People often ask why type of investment is least risky. What they should be asking is, "How do I invest in a way that isn't risky?" You see, any type of investment can be profitable if you know what you’re doing… or disastrous if you don’t. Risk starts with the investor, because the investor is the one who has to determine if the deal they are looking at is risky or not.
There are lots of investments out there. Often, there are more bad ones than good ones. Can you tell the difference? If not, then investing would be risky...for you...right now. But you can change that by improving your financial education.
Many people consider investing in real estate risky. And it is risky for those who don't know what they're doing. Many flippers bought at high prices during the real estate boom assuming the price would continue skywards. When the bubble popped, they were in big trouble. That's why I buy real estate for cash flow, not appreciation. It's less risky.

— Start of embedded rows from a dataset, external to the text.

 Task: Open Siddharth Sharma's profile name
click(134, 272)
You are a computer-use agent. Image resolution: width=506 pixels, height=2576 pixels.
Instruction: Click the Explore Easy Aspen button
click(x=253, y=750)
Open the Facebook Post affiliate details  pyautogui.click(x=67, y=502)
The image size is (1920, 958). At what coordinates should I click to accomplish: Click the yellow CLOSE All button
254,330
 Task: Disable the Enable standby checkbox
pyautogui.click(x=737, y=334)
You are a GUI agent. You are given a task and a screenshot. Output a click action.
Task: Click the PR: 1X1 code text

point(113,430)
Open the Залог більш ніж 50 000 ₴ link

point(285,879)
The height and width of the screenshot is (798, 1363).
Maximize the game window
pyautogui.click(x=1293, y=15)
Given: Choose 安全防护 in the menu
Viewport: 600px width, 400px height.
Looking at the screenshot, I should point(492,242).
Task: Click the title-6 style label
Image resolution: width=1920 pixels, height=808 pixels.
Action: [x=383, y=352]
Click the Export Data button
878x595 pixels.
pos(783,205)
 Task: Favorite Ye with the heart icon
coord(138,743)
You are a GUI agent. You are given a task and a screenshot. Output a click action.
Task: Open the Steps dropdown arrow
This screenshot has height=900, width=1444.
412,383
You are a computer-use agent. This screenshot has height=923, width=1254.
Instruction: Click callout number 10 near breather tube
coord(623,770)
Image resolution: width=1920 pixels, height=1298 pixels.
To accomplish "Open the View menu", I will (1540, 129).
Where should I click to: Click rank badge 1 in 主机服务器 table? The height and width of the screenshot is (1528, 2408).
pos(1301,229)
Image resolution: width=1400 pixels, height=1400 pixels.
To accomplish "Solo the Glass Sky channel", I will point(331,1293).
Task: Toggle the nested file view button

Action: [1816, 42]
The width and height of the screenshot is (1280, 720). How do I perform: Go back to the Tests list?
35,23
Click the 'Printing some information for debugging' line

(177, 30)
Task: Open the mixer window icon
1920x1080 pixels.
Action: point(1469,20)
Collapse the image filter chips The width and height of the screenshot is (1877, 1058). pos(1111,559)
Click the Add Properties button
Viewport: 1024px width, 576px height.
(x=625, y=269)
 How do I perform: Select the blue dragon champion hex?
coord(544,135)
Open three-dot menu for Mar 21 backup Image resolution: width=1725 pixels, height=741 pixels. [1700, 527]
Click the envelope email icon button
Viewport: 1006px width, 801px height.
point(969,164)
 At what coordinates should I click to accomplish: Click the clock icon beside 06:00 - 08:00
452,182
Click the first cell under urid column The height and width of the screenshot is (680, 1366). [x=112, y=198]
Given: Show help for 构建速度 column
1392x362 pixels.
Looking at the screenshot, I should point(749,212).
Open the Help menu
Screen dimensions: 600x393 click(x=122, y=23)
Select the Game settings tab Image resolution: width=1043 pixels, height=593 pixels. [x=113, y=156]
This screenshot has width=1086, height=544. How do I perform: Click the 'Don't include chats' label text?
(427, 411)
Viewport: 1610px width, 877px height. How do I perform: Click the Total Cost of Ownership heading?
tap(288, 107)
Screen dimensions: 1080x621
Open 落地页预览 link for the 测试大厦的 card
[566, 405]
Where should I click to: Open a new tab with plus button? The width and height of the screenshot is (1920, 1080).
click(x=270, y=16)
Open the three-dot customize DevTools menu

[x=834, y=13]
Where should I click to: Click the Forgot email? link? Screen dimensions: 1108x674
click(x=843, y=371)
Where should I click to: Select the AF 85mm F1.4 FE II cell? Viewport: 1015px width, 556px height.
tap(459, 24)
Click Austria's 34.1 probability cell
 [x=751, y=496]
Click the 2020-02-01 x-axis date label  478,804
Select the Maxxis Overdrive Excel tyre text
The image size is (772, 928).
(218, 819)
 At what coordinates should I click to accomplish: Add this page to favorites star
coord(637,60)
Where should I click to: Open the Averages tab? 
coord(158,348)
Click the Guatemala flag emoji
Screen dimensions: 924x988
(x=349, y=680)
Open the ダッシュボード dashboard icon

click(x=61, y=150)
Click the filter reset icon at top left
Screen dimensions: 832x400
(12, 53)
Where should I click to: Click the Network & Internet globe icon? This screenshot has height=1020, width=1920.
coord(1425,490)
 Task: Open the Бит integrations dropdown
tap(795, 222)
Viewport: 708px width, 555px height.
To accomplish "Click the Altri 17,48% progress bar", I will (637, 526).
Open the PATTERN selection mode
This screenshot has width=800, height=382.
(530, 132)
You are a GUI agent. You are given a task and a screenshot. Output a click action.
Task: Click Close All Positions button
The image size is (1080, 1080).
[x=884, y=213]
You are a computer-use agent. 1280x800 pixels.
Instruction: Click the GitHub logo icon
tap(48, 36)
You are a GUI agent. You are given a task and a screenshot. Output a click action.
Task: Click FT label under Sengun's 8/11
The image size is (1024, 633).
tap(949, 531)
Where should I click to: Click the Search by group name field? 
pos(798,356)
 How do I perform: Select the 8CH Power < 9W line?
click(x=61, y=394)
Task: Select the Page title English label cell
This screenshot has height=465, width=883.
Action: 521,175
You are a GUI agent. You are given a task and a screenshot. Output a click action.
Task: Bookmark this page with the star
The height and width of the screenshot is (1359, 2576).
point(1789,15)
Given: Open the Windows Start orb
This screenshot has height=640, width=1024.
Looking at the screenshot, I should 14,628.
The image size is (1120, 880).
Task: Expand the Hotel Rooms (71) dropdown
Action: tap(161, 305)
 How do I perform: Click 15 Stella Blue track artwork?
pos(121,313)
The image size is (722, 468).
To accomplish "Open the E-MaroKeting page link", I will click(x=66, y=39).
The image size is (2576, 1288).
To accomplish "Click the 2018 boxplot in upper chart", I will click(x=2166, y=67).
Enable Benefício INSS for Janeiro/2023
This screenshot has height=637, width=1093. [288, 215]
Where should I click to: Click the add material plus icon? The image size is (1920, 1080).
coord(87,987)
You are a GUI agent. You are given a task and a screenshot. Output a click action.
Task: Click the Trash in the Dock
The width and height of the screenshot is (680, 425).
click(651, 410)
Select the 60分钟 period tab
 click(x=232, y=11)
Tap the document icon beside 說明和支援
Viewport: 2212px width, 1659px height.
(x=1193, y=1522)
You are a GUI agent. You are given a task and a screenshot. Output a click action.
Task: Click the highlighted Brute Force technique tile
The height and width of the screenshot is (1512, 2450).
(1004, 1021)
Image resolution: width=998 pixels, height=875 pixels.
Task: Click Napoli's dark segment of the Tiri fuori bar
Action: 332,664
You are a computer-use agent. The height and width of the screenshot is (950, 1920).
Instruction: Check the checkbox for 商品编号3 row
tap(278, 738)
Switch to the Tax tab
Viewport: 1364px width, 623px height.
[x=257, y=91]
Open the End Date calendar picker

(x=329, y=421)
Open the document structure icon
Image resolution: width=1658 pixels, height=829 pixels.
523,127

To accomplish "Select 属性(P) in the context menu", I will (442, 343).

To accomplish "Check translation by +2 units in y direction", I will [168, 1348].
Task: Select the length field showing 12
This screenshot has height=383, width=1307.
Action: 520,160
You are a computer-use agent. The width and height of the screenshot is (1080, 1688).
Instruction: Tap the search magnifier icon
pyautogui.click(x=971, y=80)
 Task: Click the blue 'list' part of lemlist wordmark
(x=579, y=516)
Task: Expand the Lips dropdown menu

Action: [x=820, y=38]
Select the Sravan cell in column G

I consider investing in mutual funds to be very risky because I don't have control over the investment - I am at the mercy of the market and whatever decisions the fund manager makes. Add to that poor returns and high management fees, and mutual funds are a risky, poor-performing investment.
I'll say it again... Any type of investment can be profitable if you know what you’re doing… or disastrous if you don’t.
The same idea holds true for stocks, commodities, businesses, real estate - every asset class. So before you jump into an investment, learn the fundamentals of smart investing in that asset type. If you do, you'll be one of the investors who can honestly say, "investing isn't very risky for me."